Tablo 5.7ÇDVM sınıflandırıcısının diğer sınıflandırıcılar ile karşılaştırılması.

Sınıflandırıcı Eğitim Süresi (s) % Başarı

OSA 0.2410 99 Bayes 0.1400 45 k-EYK - 96 RTF 0.2500 97 Elman 327.7720 85 ÇKA 105.1310 99 ÇDVM 0.04 99

Tablo 5.7’den görüldüğü gibi farklı arıza tiplerini belirlemede başarısı en yüksek olan sınıflandırıcılar OSA, ÇKA ve DVM’dir. Sınıflandırma başarısı en düşük olan yöntem ise % 45 doğruluk oranına sahip olan Bayes sınıflandırıcısıdır. Tablo 5.7’ye bakıldığında, Bayes sınıflandırıcısı dışındaki tüm sınıflandırıcıların başarı performansı oldukça iyidir.
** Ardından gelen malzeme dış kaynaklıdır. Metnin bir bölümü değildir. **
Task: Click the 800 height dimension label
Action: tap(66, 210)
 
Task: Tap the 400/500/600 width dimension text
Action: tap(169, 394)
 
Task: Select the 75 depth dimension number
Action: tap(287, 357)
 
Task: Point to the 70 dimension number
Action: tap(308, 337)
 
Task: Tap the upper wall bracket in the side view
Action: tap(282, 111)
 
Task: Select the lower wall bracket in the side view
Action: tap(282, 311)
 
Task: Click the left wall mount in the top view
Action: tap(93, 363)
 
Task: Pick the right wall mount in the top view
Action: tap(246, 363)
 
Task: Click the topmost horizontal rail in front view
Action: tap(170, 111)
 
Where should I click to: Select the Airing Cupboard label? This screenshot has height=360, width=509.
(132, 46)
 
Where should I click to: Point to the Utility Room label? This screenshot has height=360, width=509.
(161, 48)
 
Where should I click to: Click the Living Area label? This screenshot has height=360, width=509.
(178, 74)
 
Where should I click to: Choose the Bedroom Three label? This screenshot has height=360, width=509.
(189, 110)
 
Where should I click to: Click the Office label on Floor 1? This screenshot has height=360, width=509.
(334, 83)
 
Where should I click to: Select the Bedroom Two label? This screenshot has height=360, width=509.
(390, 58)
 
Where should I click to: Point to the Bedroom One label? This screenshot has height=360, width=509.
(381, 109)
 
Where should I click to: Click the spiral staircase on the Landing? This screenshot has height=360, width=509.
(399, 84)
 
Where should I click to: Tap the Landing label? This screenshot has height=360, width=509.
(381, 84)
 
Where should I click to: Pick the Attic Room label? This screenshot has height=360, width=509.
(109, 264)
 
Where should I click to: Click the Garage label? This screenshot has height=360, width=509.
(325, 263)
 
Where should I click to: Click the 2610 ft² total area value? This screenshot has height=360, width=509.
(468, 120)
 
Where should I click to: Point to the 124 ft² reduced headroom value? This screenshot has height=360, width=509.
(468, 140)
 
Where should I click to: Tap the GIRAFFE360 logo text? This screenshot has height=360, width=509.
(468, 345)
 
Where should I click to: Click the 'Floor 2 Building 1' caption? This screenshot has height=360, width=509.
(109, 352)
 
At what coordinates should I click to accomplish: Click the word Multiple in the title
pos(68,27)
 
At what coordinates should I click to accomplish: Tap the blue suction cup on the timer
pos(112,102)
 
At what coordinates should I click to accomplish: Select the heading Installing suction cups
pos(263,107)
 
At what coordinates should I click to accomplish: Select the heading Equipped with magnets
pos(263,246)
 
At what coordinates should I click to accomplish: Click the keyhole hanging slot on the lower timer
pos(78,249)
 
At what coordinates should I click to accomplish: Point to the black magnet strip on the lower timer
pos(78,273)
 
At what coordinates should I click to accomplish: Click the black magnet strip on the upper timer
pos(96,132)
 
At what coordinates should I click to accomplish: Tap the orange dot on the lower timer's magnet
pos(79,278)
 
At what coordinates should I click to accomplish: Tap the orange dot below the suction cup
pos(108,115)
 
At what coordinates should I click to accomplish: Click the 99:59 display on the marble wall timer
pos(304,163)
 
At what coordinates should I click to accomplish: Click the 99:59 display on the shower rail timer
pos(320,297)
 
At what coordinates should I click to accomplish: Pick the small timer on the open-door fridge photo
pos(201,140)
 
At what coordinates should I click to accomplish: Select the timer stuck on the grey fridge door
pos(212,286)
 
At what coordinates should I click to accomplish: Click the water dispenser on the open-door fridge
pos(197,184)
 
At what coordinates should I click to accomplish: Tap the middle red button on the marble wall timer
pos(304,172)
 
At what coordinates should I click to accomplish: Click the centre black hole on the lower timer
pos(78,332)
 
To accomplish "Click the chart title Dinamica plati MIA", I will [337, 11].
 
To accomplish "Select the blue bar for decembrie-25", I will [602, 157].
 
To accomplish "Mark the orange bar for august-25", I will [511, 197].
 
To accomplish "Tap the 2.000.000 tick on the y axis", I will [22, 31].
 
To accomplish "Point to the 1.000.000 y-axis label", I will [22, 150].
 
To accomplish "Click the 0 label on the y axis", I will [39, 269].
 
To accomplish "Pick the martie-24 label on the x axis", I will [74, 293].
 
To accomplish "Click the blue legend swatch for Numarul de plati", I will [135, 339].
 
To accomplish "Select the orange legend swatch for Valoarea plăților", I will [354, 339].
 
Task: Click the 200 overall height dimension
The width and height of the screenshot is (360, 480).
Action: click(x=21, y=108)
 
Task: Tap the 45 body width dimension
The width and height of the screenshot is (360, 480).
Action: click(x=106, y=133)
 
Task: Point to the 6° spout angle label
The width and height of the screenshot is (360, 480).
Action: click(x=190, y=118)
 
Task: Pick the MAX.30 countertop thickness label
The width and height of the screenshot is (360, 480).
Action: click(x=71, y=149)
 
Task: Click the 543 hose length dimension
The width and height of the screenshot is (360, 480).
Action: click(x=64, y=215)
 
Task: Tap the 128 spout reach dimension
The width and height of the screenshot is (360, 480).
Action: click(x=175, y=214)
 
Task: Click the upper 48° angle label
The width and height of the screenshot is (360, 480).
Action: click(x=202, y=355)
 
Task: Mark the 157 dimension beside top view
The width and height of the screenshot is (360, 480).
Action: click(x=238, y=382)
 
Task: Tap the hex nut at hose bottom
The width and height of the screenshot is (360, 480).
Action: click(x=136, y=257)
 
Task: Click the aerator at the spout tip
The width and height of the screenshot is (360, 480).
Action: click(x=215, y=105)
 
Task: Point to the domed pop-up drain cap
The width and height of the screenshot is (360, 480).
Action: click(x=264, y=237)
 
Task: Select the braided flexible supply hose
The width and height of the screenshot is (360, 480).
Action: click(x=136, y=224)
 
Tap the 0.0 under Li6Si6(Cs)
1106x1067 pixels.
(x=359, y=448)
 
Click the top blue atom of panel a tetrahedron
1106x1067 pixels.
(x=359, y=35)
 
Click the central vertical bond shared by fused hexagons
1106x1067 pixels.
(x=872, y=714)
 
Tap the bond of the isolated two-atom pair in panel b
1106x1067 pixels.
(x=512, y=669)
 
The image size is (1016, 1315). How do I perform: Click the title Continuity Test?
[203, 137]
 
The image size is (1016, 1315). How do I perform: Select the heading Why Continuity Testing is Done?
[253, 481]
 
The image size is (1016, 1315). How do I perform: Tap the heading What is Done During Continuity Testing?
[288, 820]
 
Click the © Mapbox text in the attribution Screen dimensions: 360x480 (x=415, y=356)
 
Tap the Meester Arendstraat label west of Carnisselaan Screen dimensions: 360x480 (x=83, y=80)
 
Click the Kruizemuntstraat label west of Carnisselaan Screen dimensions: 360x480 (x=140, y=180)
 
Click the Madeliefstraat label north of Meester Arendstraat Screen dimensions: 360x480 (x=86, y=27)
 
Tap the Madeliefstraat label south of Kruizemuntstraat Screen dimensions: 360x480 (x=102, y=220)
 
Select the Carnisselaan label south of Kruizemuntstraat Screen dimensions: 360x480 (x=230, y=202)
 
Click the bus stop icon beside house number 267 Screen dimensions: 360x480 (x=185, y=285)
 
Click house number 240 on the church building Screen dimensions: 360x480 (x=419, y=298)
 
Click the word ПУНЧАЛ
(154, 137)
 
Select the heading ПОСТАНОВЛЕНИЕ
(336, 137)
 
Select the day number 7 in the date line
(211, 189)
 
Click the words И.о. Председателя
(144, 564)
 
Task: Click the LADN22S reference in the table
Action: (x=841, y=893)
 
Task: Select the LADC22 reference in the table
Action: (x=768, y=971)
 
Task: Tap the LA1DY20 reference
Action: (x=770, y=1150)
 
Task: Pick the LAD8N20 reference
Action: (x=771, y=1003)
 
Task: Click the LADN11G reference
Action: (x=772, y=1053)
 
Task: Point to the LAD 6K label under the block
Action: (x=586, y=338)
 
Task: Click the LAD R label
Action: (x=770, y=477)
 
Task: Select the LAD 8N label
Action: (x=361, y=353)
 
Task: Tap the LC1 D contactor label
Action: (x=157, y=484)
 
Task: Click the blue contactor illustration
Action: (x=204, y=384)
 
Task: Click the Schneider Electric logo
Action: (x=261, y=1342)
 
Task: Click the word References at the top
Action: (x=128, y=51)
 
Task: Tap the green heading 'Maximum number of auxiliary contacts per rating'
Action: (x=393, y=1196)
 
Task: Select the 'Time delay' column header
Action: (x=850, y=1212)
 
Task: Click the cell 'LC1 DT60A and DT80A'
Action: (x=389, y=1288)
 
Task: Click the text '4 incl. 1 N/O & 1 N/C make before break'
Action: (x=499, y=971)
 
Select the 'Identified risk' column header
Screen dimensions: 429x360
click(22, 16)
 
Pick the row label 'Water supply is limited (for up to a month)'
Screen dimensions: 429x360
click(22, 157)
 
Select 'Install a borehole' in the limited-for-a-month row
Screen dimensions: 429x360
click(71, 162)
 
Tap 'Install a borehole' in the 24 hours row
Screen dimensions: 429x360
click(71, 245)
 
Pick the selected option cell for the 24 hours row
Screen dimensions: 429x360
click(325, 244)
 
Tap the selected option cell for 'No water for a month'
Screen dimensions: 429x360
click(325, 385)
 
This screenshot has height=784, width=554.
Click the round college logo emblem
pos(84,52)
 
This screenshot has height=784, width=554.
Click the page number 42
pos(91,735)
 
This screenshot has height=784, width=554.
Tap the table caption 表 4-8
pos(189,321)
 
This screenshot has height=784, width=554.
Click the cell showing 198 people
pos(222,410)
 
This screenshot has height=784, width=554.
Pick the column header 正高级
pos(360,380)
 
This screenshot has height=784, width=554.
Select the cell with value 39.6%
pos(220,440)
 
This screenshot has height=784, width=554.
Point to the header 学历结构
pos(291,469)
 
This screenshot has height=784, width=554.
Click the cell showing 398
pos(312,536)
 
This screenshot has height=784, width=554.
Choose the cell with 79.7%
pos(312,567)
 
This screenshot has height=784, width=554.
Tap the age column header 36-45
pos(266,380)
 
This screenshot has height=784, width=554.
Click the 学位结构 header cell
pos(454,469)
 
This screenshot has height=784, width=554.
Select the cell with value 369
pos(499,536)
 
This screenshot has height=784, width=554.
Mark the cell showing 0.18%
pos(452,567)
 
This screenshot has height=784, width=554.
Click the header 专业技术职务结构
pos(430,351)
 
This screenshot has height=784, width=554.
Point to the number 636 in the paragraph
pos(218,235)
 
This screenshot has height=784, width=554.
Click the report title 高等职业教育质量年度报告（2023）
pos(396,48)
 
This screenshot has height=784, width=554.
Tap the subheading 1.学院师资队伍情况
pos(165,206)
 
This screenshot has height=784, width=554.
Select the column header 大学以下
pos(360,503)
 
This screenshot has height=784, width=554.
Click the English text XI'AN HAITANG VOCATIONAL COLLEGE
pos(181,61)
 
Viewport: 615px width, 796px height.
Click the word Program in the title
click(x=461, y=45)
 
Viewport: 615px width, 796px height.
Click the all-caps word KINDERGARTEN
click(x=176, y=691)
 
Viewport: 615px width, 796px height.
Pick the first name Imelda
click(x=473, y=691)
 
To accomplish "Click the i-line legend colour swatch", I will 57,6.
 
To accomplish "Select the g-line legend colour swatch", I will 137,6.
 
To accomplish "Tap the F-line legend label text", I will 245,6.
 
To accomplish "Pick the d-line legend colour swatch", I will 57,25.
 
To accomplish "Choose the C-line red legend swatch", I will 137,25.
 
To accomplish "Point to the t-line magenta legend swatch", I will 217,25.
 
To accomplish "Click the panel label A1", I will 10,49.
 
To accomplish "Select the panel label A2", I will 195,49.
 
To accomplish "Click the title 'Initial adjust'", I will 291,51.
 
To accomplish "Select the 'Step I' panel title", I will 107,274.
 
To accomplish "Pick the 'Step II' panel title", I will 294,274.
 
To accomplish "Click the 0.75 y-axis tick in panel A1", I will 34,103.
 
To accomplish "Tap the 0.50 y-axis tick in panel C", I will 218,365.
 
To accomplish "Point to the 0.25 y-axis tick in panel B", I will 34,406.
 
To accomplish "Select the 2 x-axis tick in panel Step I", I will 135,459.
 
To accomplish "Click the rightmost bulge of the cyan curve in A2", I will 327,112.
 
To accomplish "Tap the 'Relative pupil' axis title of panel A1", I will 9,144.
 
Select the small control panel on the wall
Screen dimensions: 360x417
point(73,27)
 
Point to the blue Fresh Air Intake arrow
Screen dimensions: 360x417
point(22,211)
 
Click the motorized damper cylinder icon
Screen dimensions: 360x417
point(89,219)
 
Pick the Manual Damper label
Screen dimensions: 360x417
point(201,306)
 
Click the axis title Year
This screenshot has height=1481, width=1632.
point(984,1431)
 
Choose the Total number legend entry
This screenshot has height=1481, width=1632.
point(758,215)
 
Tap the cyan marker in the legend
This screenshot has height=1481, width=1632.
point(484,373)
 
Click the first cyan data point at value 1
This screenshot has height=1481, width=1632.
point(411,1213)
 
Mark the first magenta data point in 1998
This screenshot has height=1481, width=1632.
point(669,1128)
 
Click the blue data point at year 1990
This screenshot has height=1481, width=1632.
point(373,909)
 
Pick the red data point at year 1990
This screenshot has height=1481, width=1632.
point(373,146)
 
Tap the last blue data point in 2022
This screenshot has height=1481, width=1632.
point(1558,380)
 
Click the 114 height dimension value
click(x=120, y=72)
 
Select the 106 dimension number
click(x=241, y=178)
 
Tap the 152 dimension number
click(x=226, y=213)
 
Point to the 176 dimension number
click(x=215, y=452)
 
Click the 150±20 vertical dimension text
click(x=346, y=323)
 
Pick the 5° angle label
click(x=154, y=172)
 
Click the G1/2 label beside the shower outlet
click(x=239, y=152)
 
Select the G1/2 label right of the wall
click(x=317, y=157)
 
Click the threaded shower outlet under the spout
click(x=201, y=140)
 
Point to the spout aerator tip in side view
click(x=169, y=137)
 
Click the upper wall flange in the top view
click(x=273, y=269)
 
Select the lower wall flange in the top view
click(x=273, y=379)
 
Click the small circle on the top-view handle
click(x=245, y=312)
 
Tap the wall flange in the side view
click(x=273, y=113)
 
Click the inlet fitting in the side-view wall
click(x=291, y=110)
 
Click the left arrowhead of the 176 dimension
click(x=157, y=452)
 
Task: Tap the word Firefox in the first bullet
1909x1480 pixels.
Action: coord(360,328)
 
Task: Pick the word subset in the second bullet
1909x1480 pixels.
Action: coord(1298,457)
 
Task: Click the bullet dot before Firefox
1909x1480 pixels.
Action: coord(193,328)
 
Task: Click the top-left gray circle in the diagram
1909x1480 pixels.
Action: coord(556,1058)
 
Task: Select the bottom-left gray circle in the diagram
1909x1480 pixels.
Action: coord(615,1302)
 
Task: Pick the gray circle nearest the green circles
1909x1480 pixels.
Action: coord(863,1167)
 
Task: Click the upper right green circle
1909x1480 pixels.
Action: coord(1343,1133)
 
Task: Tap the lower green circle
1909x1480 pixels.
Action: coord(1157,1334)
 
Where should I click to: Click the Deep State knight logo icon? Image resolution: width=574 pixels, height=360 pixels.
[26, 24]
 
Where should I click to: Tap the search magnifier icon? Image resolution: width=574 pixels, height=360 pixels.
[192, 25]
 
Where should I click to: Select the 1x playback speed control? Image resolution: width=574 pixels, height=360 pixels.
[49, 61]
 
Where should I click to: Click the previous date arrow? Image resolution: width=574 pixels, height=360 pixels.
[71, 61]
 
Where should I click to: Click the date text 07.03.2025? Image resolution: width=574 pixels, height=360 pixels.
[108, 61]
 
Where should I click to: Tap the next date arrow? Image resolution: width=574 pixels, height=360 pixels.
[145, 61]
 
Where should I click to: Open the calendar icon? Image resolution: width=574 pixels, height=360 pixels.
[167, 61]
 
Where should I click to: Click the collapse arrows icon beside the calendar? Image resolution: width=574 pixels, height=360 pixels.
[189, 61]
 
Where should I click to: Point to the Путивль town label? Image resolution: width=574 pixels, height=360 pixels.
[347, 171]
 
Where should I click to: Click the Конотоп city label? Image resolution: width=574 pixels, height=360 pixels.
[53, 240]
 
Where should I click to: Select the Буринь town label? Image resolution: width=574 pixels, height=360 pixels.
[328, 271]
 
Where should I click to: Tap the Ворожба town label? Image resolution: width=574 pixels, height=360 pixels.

Başarı performansı yanında sınıflandırıcı seçiminde dikkat edilmesi gereken diğer önemli bir husus, ağın oluşturulması, eğitim ve testi için harcanan zamandır. Başarı oranı en yüksek ve eğitimi için harcanan zamanı en az olan sınıflandırıcı, doğal olarak uygulamada kullanılacak sınıflandırıcının seçimi için en önemli ölçüttür. Tablo 5.7’den de görüldüğü gibi, %99’luk başarı oranı ile bu tez çalışmasında da kullanılan ÇDVM’nin arıza tiplerini belirlemek için harcadığı zaman sadece 40 milisaniyedir. Çalışmada kullanılan veriler ve ağ yapılarına ait parametreler EK-3’te verilmiştir.